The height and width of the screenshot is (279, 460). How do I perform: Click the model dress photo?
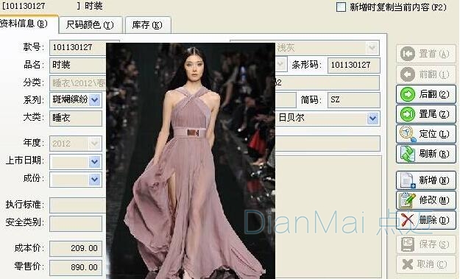pos(191,160)
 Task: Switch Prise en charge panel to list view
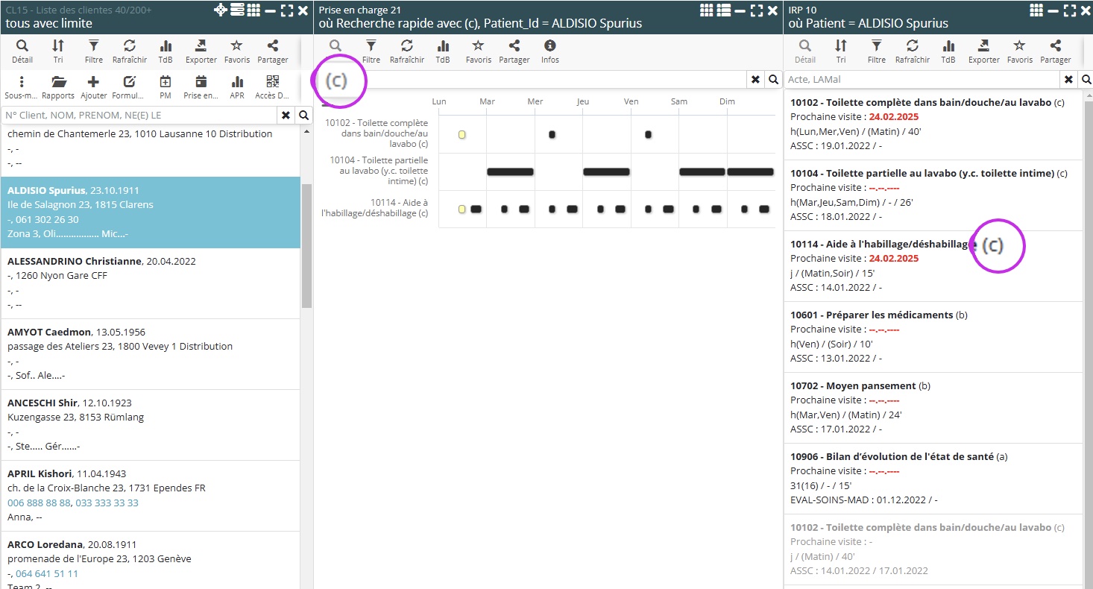point(722,10)
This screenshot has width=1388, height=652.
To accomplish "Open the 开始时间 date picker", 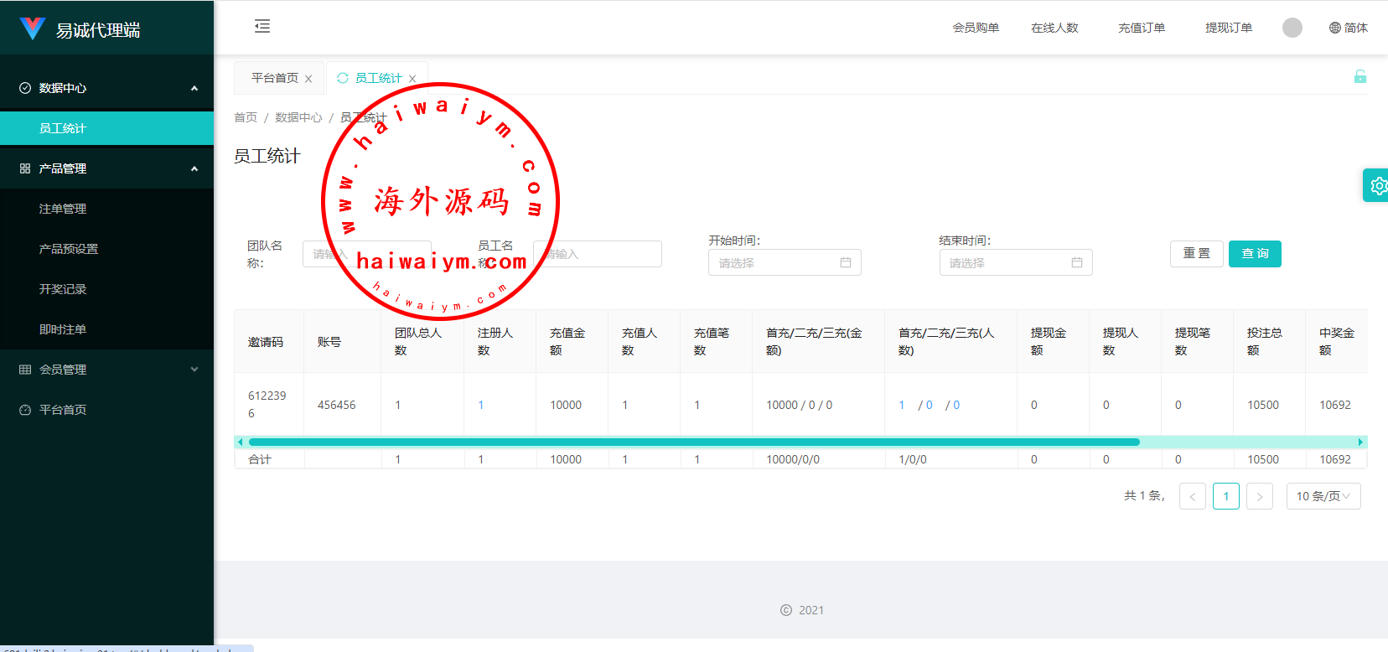I will click(784, 263).
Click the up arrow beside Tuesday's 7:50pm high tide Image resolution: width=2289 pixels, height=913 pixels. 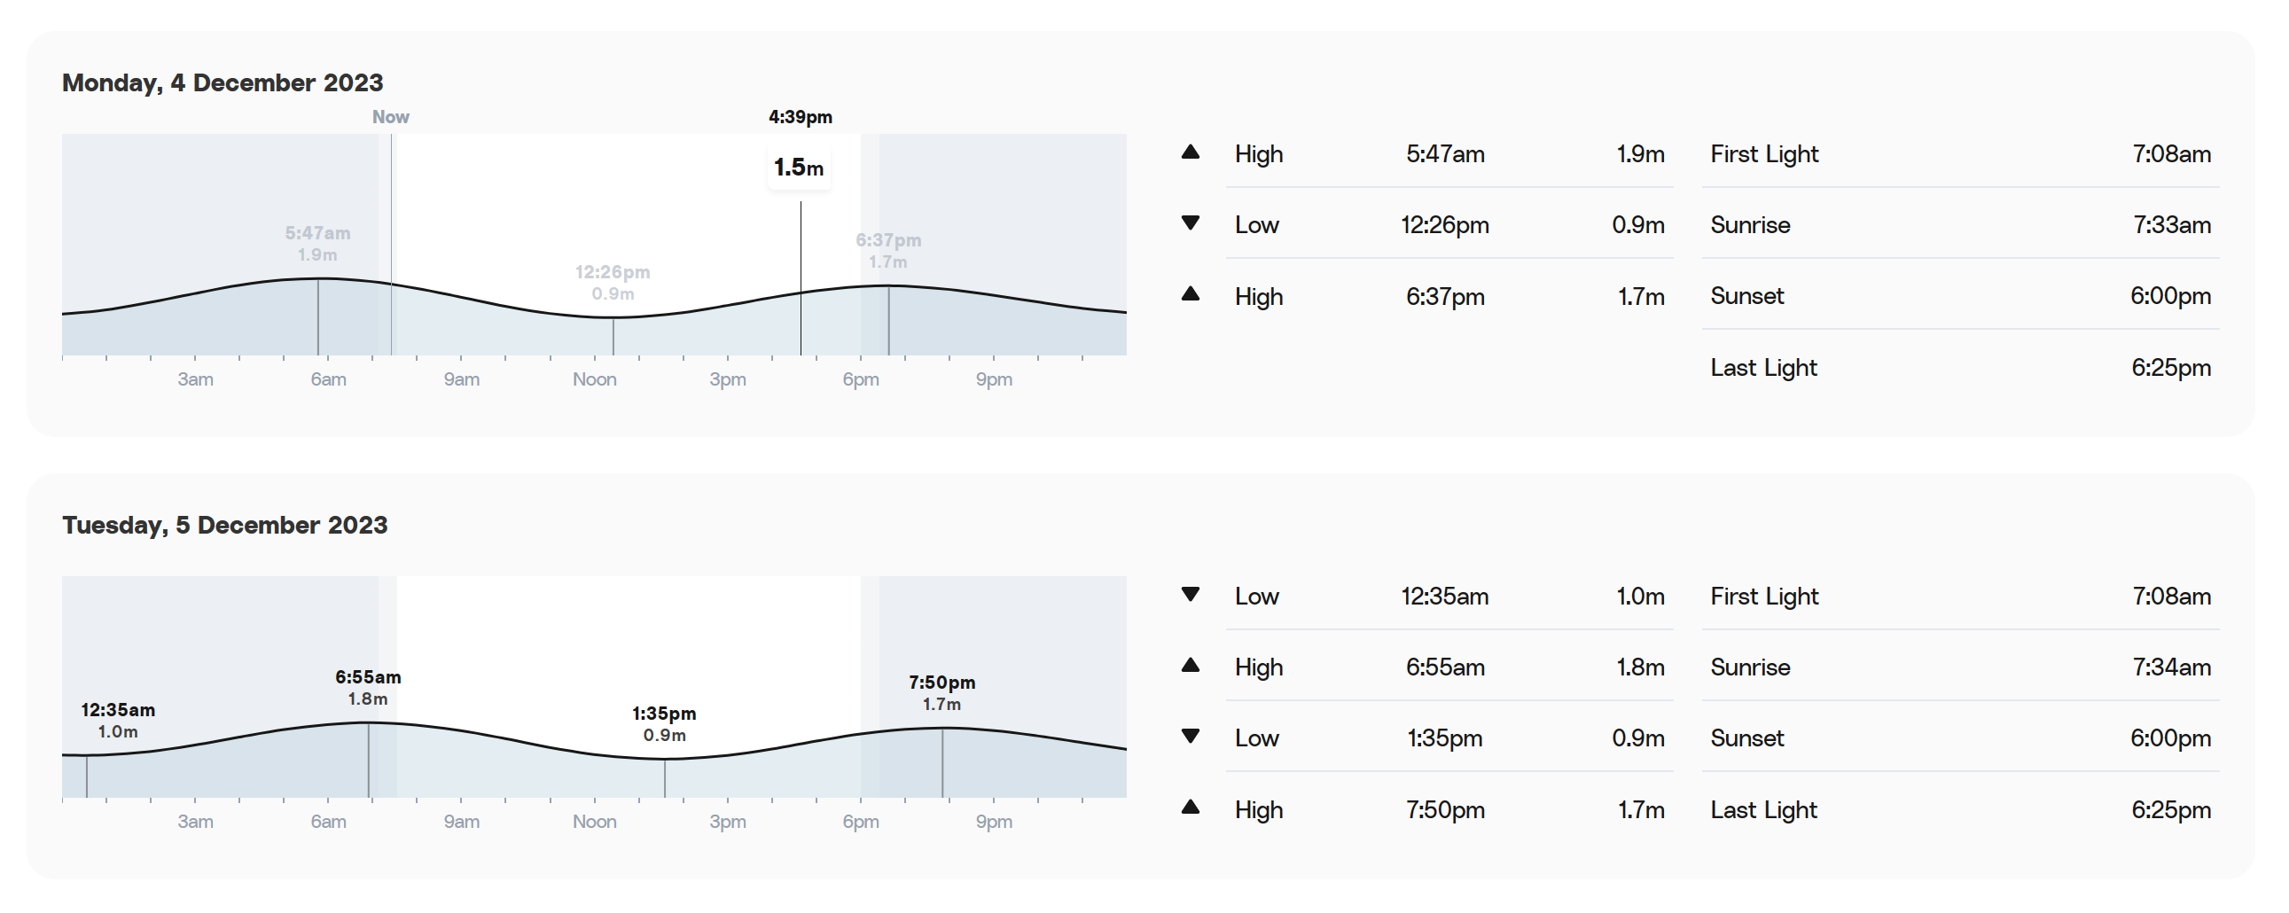pyautogui.click(x=1191, y=807)
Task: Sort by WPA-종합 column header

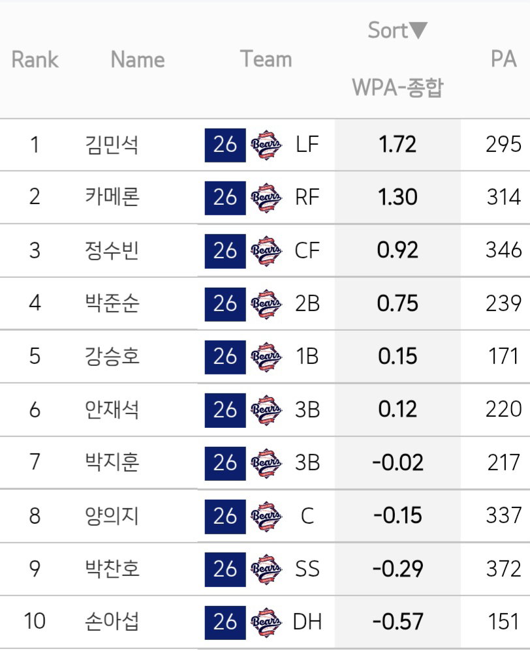Action: click(398, 87)
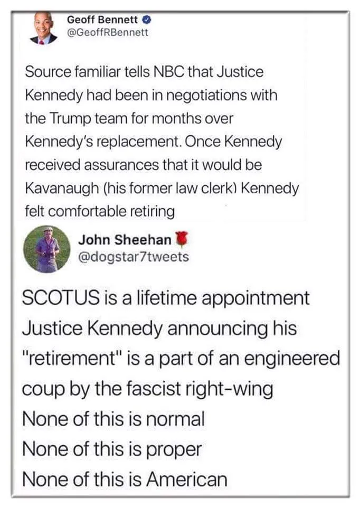Click Geoff Bennett's profile avatar
Screen dimensions: 359x507
[x=44, y=29]
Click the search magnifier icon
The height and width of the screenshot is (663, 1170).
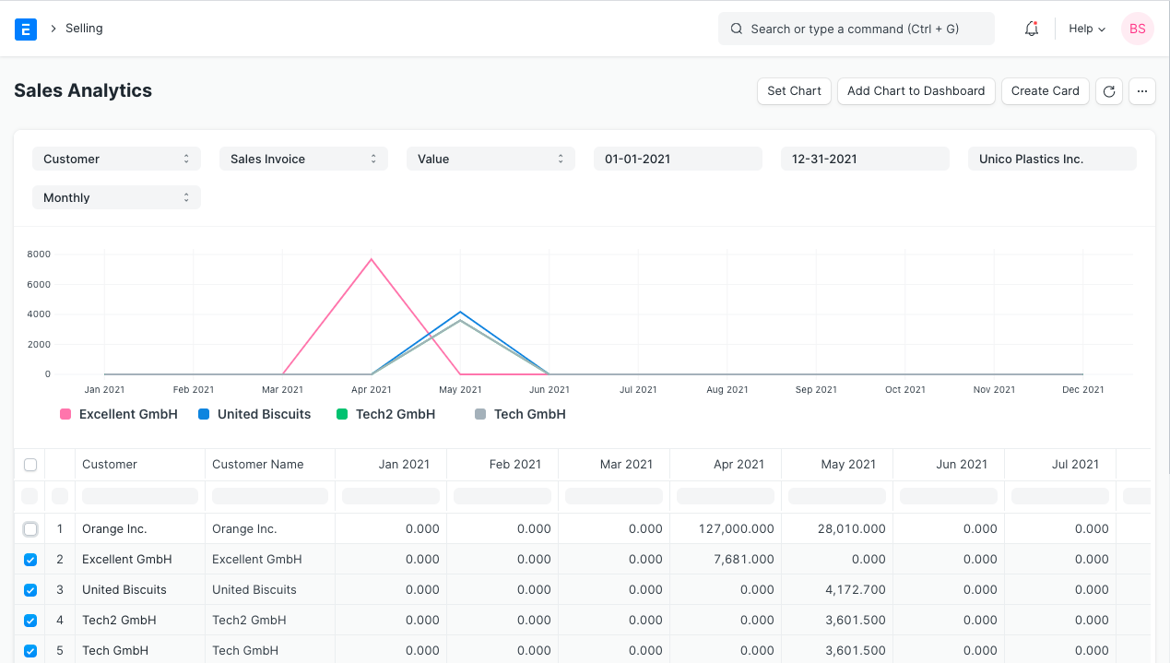click(736, 29)
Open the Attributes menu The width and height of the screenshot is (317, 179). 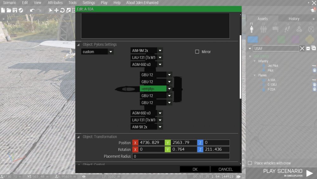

___

* **TASK INSTRUCTIONS**
Working from the line containing "Task: Sort by WPA-종합 column header" to the last line of the data, retype every line exactly, both ends included, and leave out all pictures.

* **RESULT OF THIS EXERCISE**
Task: Sort by WPA-종합 column header

Action: click(398, 87)
Click Geoff Bennett's profile avatar
Screen dimensions: 359x507
[x=44, y=29]
Click the search magnifier icon
The height and width of the screenshot is (663, 1170).
click(736, 29)
Open the Attributes menu The width and height of the screenshot is (317, 179). 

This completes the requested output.